WORK REQUIRED: The answer must restate the records below word for word.

DATA FOR THE TASK:
= Beginning of Section =

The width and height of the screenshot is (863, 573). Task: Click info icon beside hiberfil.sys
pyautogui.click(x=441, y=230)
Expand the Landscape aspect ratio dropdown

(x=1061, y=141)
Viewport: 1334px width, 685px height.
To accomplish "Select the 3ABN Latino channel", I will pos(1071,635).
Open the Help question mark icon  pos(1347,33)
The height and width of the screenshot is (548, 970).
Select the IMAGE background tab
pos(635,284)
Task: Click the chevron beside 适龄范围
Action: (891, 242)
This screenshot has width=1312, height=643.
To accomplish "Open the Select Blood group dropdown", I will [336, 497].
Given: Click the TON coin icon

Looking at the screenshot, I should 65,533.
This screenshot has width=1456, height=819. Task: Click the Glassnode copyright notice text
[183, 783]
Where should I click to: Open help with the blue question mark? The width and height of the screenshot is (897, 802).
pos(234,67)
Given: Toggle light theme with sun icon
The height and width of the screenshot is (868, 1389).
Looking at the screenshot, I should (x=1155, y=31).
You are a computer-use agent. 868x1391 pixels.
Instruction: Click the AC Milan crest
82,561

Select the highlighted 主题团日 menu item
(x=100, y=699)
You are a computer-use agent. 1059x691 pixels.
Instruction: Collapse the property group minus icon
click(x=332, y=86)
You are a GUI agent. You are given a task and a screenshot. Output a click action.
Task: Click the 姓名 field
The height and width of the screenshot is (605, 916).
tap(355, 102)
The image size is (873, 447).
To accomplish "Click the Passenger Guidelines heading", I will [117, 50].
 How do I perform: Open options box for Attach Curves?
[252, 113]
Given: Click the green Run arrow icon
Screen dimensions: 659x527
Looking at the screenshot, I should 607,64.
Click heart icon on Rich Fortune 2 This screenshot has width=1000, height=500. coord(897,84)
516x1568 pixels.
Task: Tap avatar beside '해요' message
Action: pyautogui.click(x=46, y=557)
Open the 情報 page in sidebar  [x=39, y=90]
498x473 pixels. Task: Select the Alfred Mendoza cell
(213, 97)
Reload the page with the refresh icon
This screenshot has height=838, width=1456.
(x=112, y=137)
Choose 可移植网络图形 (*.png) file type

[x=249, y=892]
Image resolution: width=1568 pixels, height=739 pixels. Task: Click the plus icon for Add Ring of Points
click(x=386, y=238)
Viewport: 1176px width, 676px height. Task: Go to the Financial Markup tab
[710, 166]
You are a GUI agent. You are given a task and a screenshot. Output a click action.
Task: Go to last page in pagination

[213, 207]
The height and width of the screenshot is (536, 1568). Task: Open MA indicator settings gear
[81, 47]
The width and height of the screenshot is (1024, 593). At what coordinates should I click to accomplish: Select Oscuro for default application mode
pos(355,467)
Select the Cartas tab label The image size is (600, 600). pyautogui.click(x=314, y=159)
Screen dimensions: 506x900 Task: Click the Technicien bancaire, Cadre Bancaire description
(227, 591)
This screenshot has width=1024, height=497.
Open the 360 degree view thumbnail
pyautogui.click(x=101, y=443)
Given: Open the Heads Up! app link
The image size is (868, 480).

= End of Section =

WRITTEN SOLUTION:
The width and height of the screenshot is (863, 573). Task: Click info icon beside hiberfil.sys
pyautogui.click(x=441, y=230)
Expand the Landscape aspect ratio dropdown

(x=1061, y=141)
Viewport: 1334px width, 685px height.
To accomplish "Select the 3ABN Latino channel", I will pos(1071,635).
Open the Help question mark icon  pos(1347,33)
The height and width of the screenshot is (548, 970).
Select the IMAGE background tab
pos(635,284)
Task: Click the chevron beside 适龄范围
Action: (891, 242)
This screenshot has width=1312, height=643.
To accomplish "Open the Select Blood group dropdown", I will [336, 497].
Given: Click the TON coin icon

Looking at the screenshot, I should 65,533.
This screenshot has width=1456, height=819. Task: Click the Glassnode copyright notice text
[183, 783]
Where should I click to: Open help with the blue question mark? The width and height of the screenshot is (897, 802).
pos(234,67)
Given: Toggle light theme with sun icon
The height and width of the screenshot is (868, 1389).
Looking at the screenshot, I should (x=1155, y=31).
You are a computer-use agent. 868x1391 pixels.
Instruction: Click the AC Milan crest
82,561

Select the highlighted 主题团日 menu item
(x=100, y=699)
You are a computer-use agent. 1059x691 pixels.
Instruction: Collapse the property group minus icon
click(x=332, y=86)
You are a GUI agent. You are given a task and a screenshot. Output a click action.
Task: Click the 姓名 field
The height and width of the screenshot is (605, 916).
tap(355, 102)
The image size is (873, 447).
To accomplish "Click the Passenger Guidelines heading", I will [117, 50].
 How do I perform: Open options box for Attach Curves?
[252, 113]
Given: Click the green Run arrow icon
Screen dimensions: 659x527
Looking at the screenshot, I should 607,64.
Click heart icon on Rich Fortune 2 This screenshot has width=1000, height=500. coord(897,84)
516x1568 pixels.
Task: Tap avatar beside '해요' message
Action: pyautogui.click(x=46, y=557)
Open the 情報 page in sidebar  [x=39, y=90]
498x473 pixels. Task: Select the Alfred Mendoza cell
(213, 97)
Reload the page with the refresh icon
This screenshot has height=838, width=1456.
(x=112, y=137)
Choose 可移植网络图形 (*.png) file type

[x=249, y=892]
Image resolution: width=1568 pixels, height=739 pixels. Task: Click the plus icon for Add Ring of Points
click(x=386, y=238)
Viewport: 1176px width, 676px height. Task: Go to the Financial Markup tab
[710, 166]
You are a GUI agent. You are given a task and a screenshot. Output a click action.
Task: Go to last page in pagination

[213, 207]
The height and width of the screenshot is (536, 1568). Task: Open MA indicator settings gear
[81, 47]
The width and height of the screenshot is (1024, 593). At what coordinates should I click to accomplish: Select Oscuro for default application mode
pos(355,467)
Select the Cartas tab label The image size is (600, 600). pyautogui.click(x=314, y=159)
Screen dimensions: 506x900 Task: Click the Technicien bancaire, Cadre Bancaire description
(227, 591)
This screenshot has width=1024, height=497.
Open the 360 degree view thumbnail
pyautogui.click(x=101, y=443)
Given: Open the Heads Up! app link
The image size is (868, 480).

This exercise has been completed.